What's driving demand for asset finance?

Brokers' market share increasing, says aggregator

What's driving demand for asset finance?

Demand for asset finance has progressively increased over the last couple of years and several factors are driving it, says Platform Finance.

The asset finance aggregator said its strategic partnerships area grew by 50% in May 2022 compared to May 2021. The business was on track to achieve 30% growth year-on-year, which reflected growth within the business and in the commercial finance market.

MPA asked Platform Finance CEO Ryan Young (pictured above left) and director aggregation and strategic partnerships Damian Mantini (pictured above right) about the factors driving growth, and opportunities for brokers considering diversifying into asset finance.

Asset finance can be broadly described as finance for “anything that depreciates in value”, essentially, plant and equipment, Young and Mantini said.

Contrary to a mortgage, where borrowing is linked to an asset that appreciates in value, asset finance is linked to a depreciating asset (i.e. it does not apply to a property or a building).

It can be anything that’s used by a business, for example a vehicle, goods used as an input for production, solar panels on a factory roof, office equipment, furniture and fittings. The value could start from $10,000, to several million dollars.
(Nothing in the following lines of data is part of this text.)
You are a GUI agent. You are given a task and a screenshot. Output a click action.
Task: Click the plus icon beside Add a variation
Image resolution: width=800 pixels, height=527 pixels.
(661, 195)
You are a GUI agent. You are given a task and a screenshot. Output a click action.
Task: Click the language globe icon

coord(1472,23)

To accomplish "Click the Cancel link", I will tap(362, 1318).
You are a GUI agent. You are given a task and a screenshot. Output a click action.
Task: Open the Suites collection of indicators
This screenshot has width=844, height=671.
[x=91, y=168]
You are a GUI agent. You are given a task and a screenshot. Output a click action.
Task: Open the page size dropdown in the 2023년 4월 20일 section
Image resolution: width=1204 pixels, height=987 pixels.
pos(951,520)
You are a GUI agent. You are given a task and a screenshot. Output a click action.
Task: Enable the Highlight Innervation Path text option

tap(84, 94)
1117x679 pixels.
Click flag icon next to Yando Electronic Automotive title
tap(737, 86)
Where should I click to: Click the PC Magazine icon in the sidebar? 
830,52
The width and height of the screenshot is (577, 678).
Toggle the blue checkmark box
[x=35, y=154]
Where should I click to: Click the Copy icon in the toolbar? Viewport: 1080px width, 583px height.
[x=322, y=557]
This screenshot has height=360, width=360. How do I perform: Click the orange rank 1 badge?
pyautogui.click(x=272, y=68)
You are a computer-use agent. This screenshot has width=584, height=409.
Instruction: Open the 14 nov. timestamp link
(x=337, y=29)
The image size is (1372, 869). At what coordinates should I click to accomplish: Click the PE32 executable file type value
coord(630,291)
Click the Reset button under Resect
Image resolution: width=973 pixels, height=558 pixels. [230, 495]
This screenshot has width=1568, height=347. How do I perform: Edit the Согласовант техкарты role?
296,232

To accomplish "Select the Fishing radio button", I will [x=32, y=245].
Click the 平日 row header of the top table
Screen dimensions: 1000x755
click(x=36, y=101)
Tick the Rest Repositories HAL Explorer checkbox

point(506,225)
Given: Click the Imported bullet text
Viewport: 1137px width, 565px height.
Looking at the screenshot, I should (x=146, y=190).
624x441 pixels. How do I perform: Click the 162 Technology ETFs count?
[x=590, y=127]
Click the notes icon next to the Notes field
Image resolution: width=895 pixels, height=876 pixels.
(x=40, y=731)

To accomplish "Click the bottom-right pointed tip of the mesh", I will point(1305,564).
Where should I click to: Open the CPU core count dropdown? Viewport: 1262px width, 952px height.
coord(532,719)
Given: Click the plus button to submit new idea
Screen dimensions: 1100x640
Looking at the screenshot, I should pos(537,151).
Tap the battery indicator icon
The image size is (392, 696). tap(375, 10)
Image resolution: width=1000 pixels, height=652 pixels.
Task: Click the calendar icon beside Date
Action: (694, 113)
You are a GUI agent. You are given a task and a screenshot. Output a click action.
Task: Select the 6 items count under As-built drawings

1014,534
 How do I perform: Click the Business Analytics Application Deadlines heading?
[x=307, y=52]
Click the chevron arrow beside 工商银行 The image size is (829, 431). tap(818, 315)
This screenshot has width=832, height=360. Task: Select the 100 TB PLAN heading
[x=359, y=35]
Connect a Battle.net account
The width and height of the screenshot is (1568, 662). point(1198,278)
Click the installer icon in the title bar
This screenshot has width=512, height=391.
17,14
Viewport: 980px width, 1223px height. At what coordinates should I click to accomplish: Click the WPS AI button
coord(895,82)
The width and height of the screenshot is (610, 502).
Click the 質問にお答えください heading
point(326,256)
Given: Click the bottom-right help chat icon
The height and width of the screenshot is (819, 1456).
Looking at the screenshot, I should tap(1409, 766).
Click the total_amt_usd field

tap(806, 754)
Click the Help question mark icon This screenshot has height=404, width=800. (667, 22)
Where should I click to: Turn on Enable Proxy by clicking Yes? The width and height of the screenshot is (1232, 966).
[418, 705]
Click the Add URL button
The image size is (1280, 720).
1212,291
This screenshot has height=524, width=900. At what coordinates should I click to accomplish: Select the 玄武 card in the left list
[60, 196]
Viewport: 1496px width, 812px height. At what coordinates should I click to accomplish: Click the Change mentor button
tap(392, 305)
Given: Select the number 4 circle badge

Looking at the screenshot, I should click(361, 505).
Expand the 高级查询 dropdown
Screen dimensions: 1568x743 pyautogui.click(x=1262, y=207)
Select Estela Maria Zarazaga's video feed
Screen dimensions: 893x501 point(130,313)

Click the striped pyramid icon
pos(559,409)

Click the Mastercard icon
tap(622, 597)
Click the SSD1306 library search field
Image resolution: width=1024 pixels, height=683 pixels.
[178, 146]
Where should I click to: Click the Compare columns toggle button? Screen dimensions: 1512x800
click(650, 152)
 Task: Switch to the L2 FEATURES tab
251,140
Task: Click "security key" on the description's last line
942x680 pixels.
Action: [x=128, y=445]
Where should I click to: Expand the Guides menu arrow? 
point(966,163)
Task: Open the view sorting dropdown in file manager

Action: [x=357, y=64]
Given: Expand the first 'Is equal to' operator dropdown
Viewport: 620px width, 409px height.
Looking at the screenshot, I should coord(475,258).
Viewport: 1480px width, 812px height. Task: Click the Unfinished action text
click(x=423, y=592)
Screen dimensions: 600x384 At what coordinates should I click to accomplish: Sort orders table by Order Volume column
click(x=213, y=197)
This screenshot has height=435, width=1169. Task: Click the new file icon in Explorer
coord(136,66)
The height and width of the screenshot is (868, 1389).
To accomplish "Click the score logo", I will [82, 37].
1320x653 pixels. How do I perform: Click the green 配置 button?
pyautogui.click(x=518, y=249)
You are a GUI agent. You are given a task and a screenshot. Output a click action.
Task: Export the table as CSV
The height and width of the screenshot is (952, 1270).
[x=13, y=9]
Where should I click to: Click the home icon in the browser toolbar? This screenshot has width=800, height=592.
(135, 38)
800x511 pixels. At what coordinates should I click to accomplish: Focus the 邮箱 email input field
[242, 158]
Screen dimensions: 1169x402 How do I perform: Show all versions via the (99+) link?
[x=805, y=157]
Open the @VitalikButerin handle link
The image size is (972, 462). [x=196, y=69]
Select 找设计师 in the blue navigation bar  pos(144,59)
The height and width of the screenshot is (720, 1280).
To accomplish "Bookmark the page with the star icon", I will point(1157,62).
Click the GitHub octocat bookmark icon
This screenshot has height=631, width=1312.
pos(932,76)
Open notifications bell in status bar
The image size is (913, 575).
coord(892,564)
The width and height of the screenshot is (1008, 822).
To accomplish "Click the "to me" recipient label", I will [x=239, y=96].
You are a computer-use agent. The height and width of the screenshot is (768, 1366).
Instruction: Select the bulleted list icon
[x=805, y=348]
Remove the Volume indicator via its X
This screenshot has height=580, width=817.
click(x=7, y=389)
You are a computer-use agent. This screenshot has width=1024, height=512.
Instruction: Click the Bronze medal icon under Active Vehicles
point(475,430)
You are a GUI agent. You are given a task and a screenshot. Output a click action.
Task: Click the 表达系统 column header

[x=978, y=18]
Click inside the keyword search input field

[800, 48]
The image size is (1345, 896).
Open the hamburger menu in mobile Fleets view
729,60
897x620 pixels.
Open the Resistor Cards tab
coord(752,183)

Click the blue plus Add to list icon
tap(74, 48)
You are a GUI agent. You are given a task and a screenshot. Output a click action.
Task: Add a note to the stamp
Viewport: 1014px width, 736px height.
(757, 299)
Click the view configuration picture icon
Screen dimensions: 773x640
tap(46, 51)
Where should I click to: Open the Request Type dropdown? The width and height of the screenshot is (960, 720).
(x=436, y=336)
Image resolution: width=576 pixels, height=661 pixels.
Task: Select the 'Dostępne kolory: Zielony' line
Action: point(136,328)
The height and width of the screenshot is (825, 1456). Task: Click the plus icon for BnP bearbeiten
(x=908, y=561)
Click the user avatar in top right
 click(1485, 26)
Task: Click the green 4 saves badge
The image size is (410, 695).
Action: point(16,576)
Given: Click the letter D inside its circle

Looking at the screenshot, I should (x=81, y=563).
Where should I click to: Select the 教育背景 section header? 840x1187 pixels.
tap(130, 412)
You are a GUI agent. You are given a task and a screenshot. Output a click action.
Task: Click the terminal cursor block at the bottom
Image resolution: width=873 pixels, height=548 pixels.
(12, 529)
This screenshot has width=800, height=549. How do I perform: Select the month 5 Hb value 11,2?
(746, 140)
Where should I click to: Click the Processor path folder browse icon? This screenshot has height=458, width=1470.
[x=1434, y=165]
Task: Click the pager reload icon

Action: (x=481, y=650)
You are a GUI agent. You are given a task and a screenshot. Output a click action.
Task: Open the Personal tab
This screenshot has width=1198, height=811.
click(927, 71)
“A typical customer is an SME business that’s looking to expand or upgrade their equipment, or facilities within their business,” Mantini said.

Read more: Asset finance demand drives growth at Platform Finance

Several factors have driven demand for asset finance, the pair said. Supply chain disruptions in the wake of COVID-19 have forced businesses to plan ahead. Pent-up demand, government spending on infrastructure (e.g. civil works and construction), and ongoing replacement of equipment due to normal wear and tear were also pushing up the need for asset finance.

Demand from key industries such as transport and agriculture remained strong throughout COVID-19, and more recently, demand from the manufacturing sector also increased.

“There’s been very strong growth in asset-intensive industries … looking at the ABS data, the market is quite flat, which suggests that a lot of people are moving towards brokers,” Young said.

“I’d say there’s been a pivot in market share towards the broker channel, which we’re obviously benefiting from.”

Private motor vehicle sales was one of the aggregator’s strongest performers.  Mantini said the private sale market had “increased exponentially” through COVID-19, which he largely attributed to supply chain issues. 

“What we’re finding is that pent-up demand … and people upgrading through COVID, towing caravans, boats and travelling domestically rather than internationally meant they needed to change their vehicles,” Mantini said.

Instant asset write-off (also referred to as “temporary full expensing”) allows eligible business to claim an immediate deduction for the business portion of the cost of an asset, in the year that it is used or installed.

The months of May and June were particularly strong, as businesses sought to purchase assets to take advantage of tax strategy, Mantini said.

“In times of high profit, particularly toward the end of the financial year, when people start to appreciate their company tax position, they’ll start buying assets, so it creates a real benefit for the business.”

As it could take 12 months to get a prime mover, or up to 18 months to get a new vehicle, Young said businesses increasingly saw the need to plan further ahead.

“As when any scheme comes to an end, we think there will be a flurry of activity in April-June 2023 where we’re forecasting that we’ll have a spike in that activity before it ends,” Mantini said.

Residential mortgage brokers considering moving into the commercial sector could start to look for opportunities through regular conversations with customers, he said.  These conversations could extend to referral partners, such as accountants and lawyers.

“The more conversations you have with your customers about the diversification of the business, the more you have the trust of that customer,” Mantini said.

“This is one of those pathways [where brokers] can help customers – and be in touch with their customers more regularly.”

Read more:  Asset finance surge shows SMEs investing for growth

Platform Finance has agreements in place with around 400 broking groups, ranging from sole operators to household-name networks with upwards of 1,000 brokers on their books.

“Brokers in our network will write 120,000 loans this year and we’re constantly expanding on that number, volumes are up 30% on the year, so I think what we do is resonating with the market more and more, and more people are seeing the value of dealing with a specialist,” Young said.

Platform Finance is owned by COG Financial Services Ltd (Consolidated Operations Group), a finance broker aggregator and equipment leasing business for small-to-medium businesses. Established in 2006, Platform Finance has a direct broking business, an asset finance aggregation business and strategic partnerships, which works with the mortgage industry.

The group is on track to do $7bn in asset finance this year, which Young said constituted around 18% to 20% of the asset finance market in Australia.